Will Easyjet Holidays ever catch up with Jet2 Holidays?

At the recent Travel Weekly lunch briefing, Easyjet CEO Carolyn Macal admitted that EasyJet Holidays tended to get lost in the priorities of an airline carrying 58m customers and needed a separate management team to focus on it.

Having provided the technology powering Easyjet holidays for the last three years and the launch platform for Jet2 Holidays, I feel reasonably well positioned to contrast both company’s approaches.

Philip Meeson has relentlessly driven the growth of both the low-cost airline Jet2.com and Jet2Holidays on a very personal basis. Philip quickly realised that having a tour operation to complement his low-cost airline distribution, offered some major strategic opportunities.

Yield management

Low cost airlines use a yield model where they move prices up from launch, as buckets of seats are sold, depending on how its computerized algorithms estimate the required rate of sale, based on historical sales patterns by destination. However, the yield program also looks at the comparative price of other low cost airlines, since this obviously impacts the rate of sale.
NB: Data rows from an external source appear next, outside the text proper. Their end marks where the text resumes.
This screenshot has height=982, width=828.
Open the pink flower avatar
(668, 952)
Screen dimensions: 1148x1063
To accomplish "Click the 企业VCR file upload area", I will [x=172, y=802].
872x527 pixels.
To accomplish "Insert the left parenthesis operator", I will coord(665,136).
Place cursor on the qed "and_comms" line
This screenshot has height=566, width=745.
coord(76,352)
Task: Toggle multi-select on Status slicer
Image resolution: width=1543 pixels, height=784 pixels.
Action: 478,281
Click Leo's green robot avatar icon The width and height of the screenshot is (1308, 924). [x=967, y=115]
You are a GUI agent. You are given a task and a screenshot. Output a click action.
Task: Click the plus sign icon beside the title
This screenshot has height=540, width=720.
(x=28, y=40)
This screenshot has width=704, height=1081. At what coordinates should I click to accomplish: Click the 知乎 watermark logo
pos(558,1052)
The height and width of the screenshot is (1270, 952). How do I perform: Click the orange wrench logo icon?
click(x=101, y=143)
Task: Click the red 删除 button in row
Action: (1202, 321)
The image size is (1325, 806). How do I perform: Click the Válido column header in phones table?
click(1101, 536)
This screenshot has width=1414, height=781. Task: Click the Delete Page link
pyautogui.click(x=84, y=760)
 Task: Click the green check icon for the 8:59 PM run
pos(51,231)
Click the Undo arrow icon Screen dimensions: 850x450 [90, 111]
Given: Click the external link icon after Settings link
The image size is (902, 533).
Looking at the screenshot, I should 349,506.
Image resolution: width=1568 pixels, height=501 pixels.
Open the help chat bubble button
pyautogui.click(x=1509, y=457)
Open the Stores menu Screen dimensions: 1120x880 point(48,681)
Price competition between airlines based on highly transparent flight only prices often suppresses yield.

Jet2 quickly realized that “package holiday” sales not only gave it another distribution channel, but because prices are “opaque”, gave it the ability to dump the prices of seats on slow moving routes, in a hidden way without impacting the higher volume flight only prices.

Early sales.

Low cost carriers tend to achieve higher average sales prices, the earlier the sales pattern is on a route, as early sales allow it to move seat only prices up faster and still achieve the targeted load factor.

Package holidays have an earlier booking pattern than flight only and thus have been credited with allowing Jet2.com to achieve higher average yields than some of its competitors.

Route development.

Initially Jet2.com saw its holiday program as a volume top up on its traditional flight only routes, but as volumes have grown, it now deploys aircraft based on its holiday company’s requirements and tops up sales with flight only.

The above points only work if you have a “One Company View” of profitability, with one yield team making the crucial seat pricing decisions and flowing those prices into both companies equally or with hidden discounts to the tour operations. For example, agents are often forced to sell Jet2 Holidays simply because the tour operation has access to lower priced seats than they can package up themselves using Jet2.com.

However, in my opinion the most significant decision Jet2.com made was in recognizing that the management of a tour operation is a very different skill set to managing an airline. They therefore recruited experienced operators like Steve Heapy,

who in turn picked up a lot of the staff Thomas Cook made redundant when they closed the Air tours operation in Rochdale.

The proof is very much shown in the results with Jet2 Holidays on the way to taking the number 2 spot in the UK away from Thomas Cook, with holiday carrying of over 2m passengers, whilst Easyjet collaboration with Hotel Beds has generated a much lower number.

In September 2017 the deal with Hotel Beds comes to an end and it will be very interesting to see what Easyjet decide to do next. At the end of the day, they still have the most customer focused brand in the low-cost sector and in my opinion could easily become one of the top 3 UK tour operators. But, only if they achieve the focus that Carolyn has now recognized is required.